The state maintains a list of plants that cannot be imported, sold or grown in Massachusetts, but that wasn’t always the case.

There was a time when Oriental bittersweet and Norway maples were planted for color or shade, or because they grew quickly. In time, agricultural officials, garden centers and many homeowners caught on that some non-native species might quickly turn a landscape green, but they overrun and choke out native plants, drive away pollinators and wildlife, and often damage the natural balance that existed before humans started stomping around the environment.

The state’s banned plants list includes many species that might be recognized by the average person — by name, if not appearance. Kudzu, Japanese knotweed, mile-a-minute vine (or Asiatic Tearthumb), purple loosestrife and many others can quickly overrun an area.

Meanwhile, careful planning and promotion of native plant species can benefit a community.

A good example of the upside to native plants came recently when an environmentally oriented group in West Newbury — West Newbury Wild and Native, or WN2 — wrote to the Pentucket Regional School District superintendent urging the use of native species by the contractor on the $146.3 million middle/high school construction project.

WN2’s steering committee includes a federal wildlife biologist, the former director of Mass Audubon’s Ipswich River Wildlife Sanctuary and the owner of a landscape design firm, so their interest in native plants and credentials are solid.

WN2 was on the right track, and School Superintendent Justin Bartholomew said native plants and cultivars were prioritized in the planning process. But with the project well underway, ensuring all, or even most, plants on the site are natives is unlikely.

A spokesman for the project’s landscape design company said he believes they achieved the goal, with 39% of the trees proposed for the site being native. However, WN2’s steering committee said that of the 50 new plants selected for the school campus, only 13 are native.

To its credit, the landscape company doing the work said it supports the use of native plants and plant diversity on such projects.

At this point, though, substituting native plants for non-natives or cultivars — plants created through cloning that often lack the genetic diversity needed to adapt to changes in climate — could add to the price tag of the project. So it might be too late to convince school officials and the general contractor that native plants should be substituted in every case possible at Pentucket.

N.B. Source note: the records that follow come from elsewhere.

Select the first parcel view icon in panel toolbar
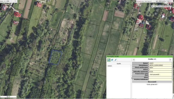 pos(109,60)
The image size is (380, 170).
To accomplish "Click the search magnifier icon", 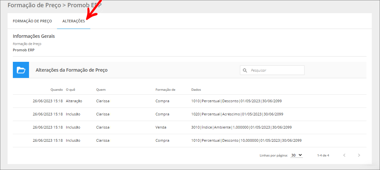I will 245,70.
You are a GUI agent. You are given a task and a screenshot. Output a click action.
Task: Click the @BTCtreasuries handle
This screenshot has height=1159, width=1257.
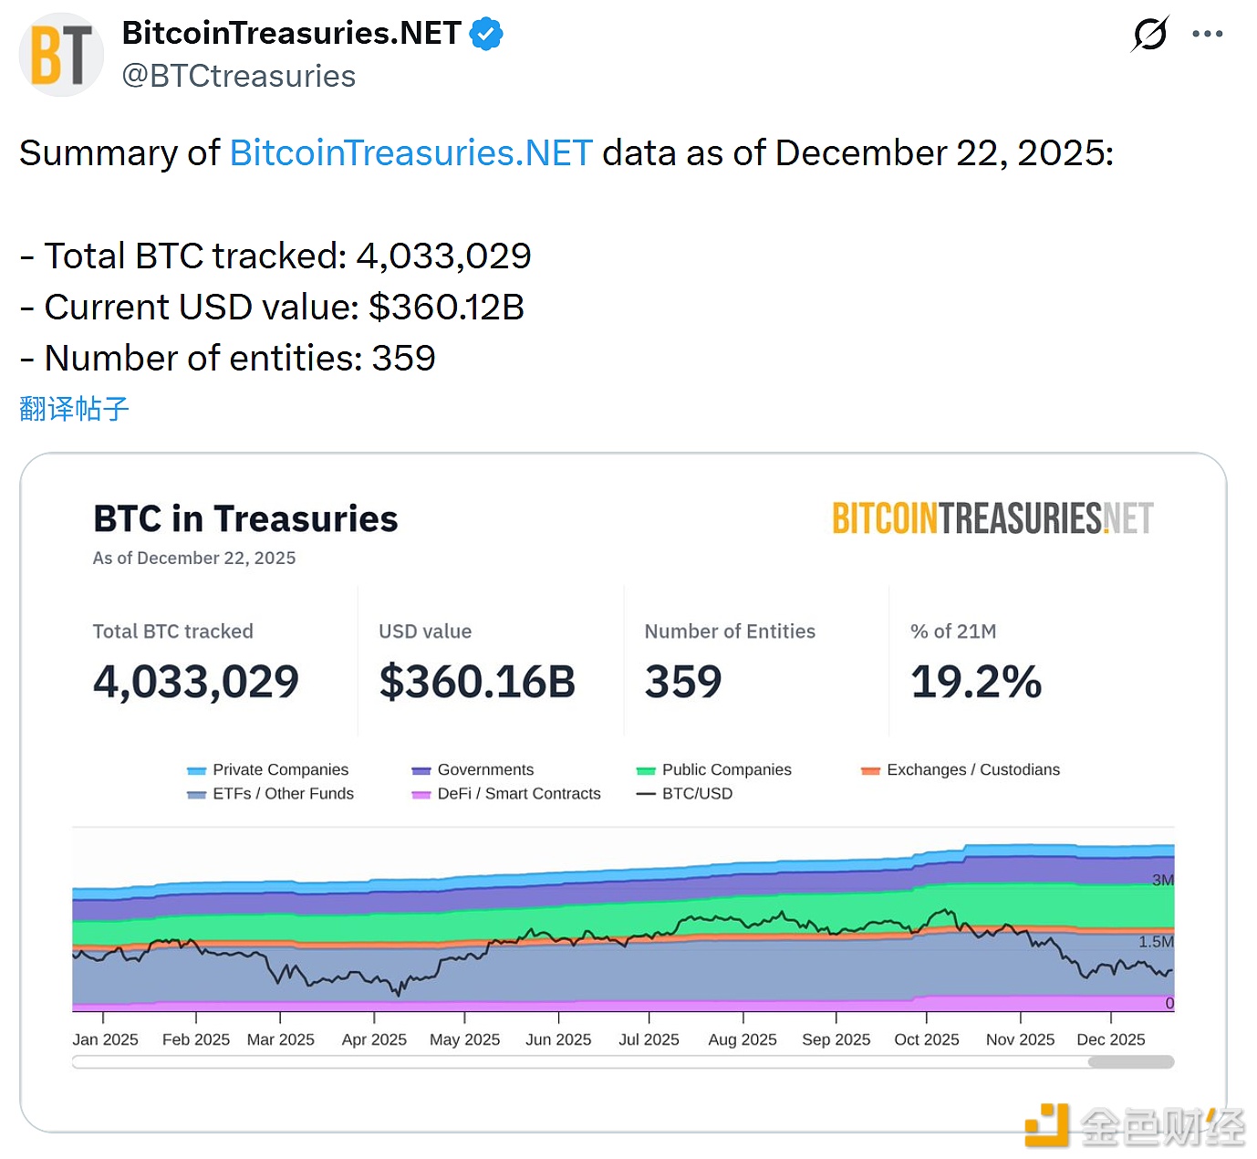click(237, 77)

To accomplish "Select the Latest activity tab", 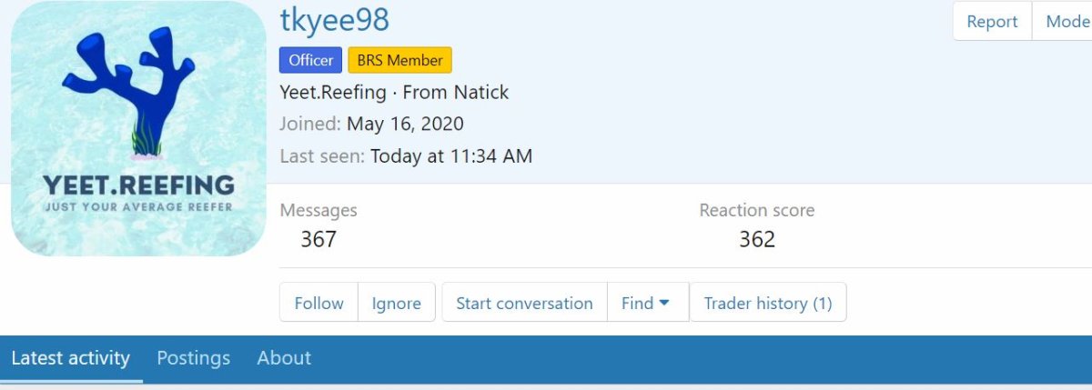I will (x=70, y=358).
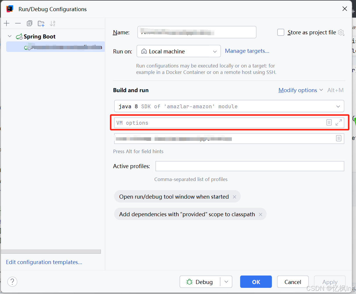This screenshot has height=294, width=356.
Task: Remove the selected run configuration
Action: pyautogui.click(x=18, y=23)
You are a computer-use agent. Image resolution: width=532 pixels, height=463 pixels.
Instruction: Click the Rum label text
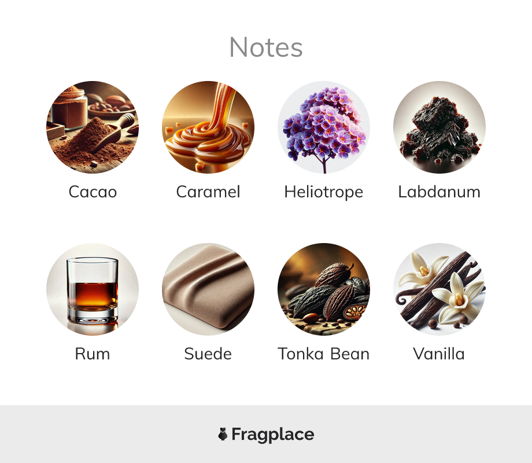[93, 354]
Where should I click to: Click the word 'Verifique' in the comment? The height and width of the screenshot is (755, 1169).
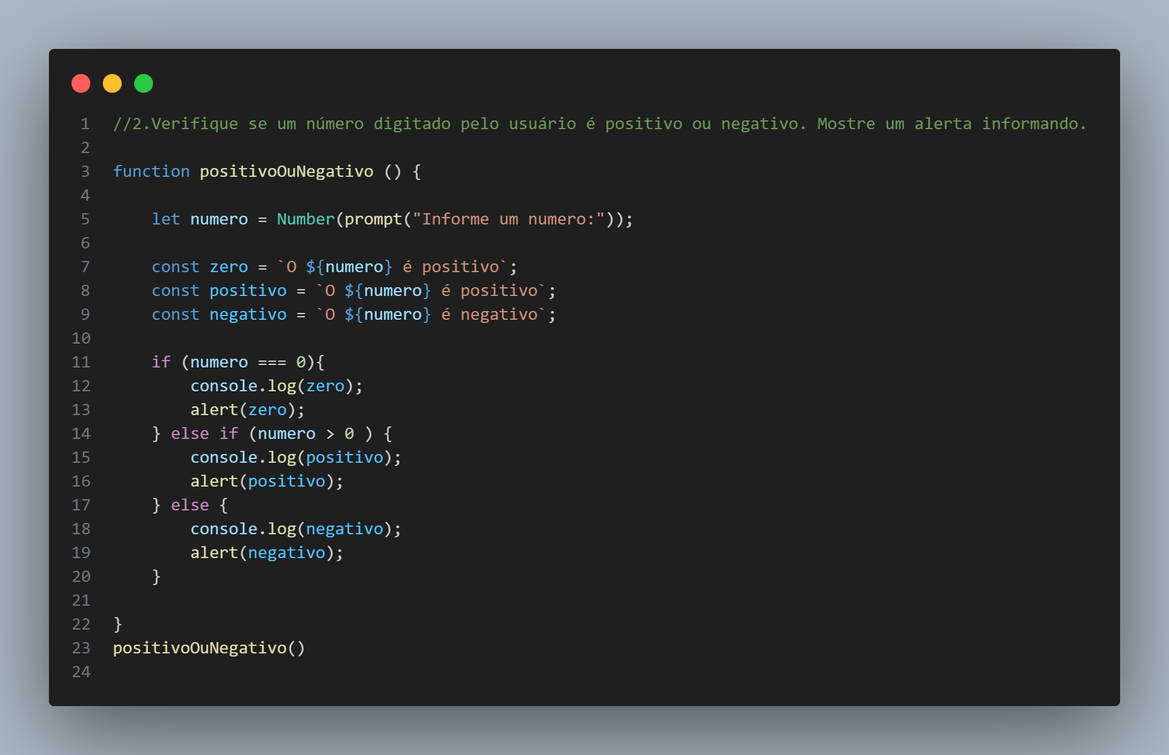tap(194, 124)

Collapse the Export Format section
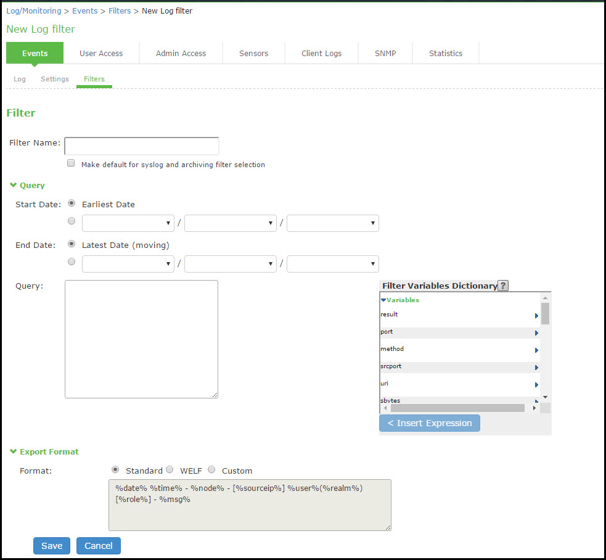point(13,451)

But the efforts by WN2 should serve as a playbook for state officials.

Isn’t it time the state created a recommended list of native plants to be used in public construction projects, similar to rules and regulations for other aspects of public works projects?

Using native plants makes sense in many ways.

The U.S. Forest Service recommends using natives because they’re adapted to the local climate and soil where they naturally occur. That means they need less fertilizer and pesticides to keep them healthy.

Native plants also “provide nectar, pollen, and seeds that serve as food for native butterflies, insects, birds and other animals. Unlike natives, common horticultural plants do not provide energetic rewards for their visitors and often require insect pest control to survive,” according to the Forest Service website.

Native plants require less water than lawns and help prevent erosion. They also help reduce air pollution by sequestering or removing carbon from the air.

In its letter to the school superintendent, WN2 pointed out that “planting only native plant species at our school the Pentucket communities will demonstrate leadership as environmental stewards and show our children how to be change makers in their communities.”

Maybe that won’t fly this time, but WN2 has laid out a good roadmap for the state, municipalities and builders to follow in the future.

Using native plants sets a good example for people and is good for the environment.